Pixel coordinate grounding data
--------------------

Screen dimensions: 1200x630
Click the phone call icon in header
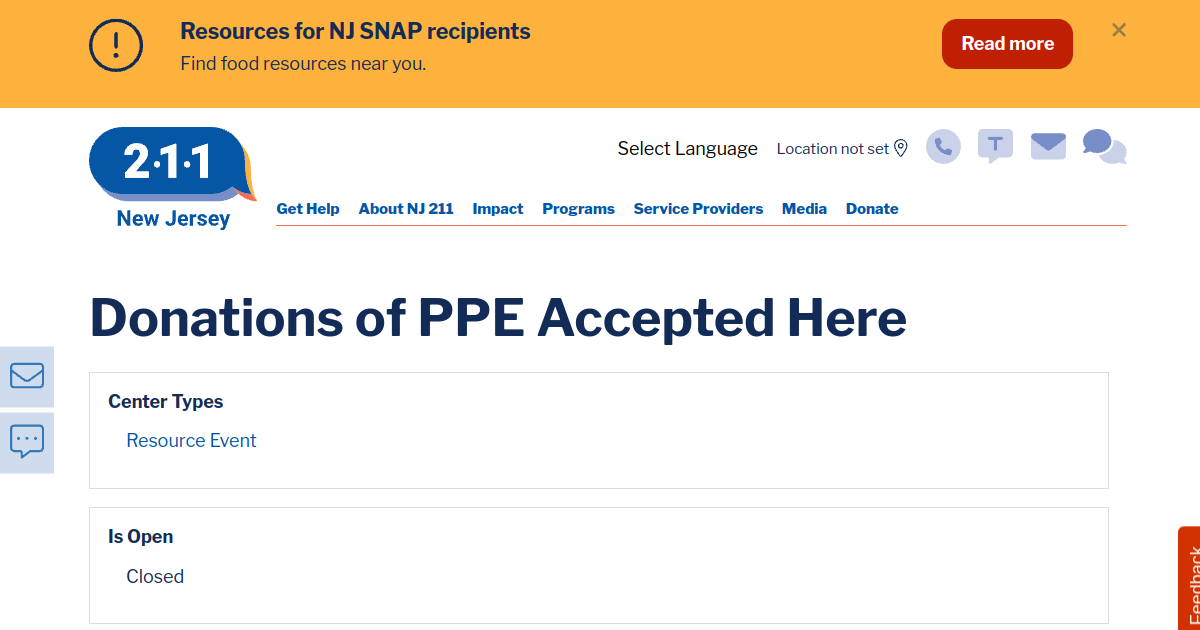(x=943, y=147)
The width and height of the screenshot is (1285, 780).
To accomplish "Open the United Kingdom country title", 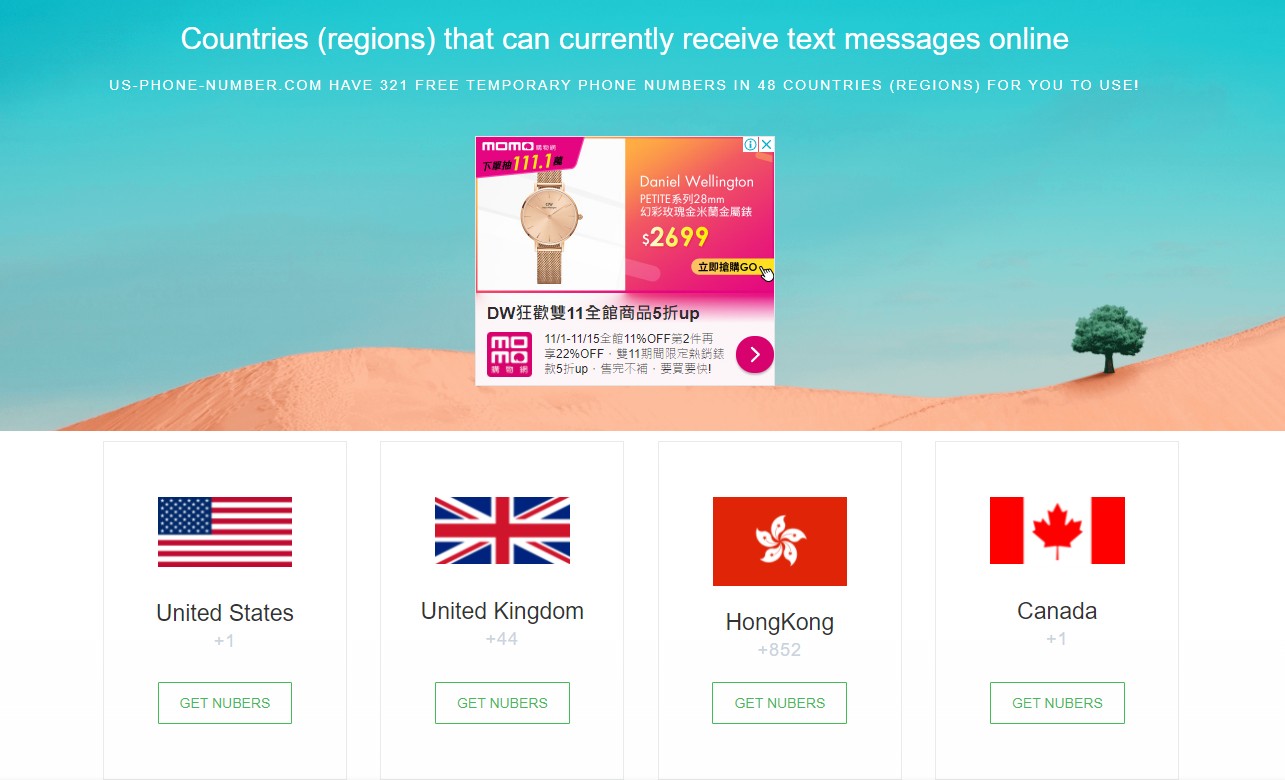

--------------------

_Problem_
The copy should hold exactly the lines from the line containing "Click the phone call icon in header" through the end of the data, both ends included, and no pictures.

_Solution to the problem_
Click the phone call icon in header
(x=943, y=147)
The width and height of the screenshot is (1285, 780).
To accomplish "Open the United Kingdom country title", 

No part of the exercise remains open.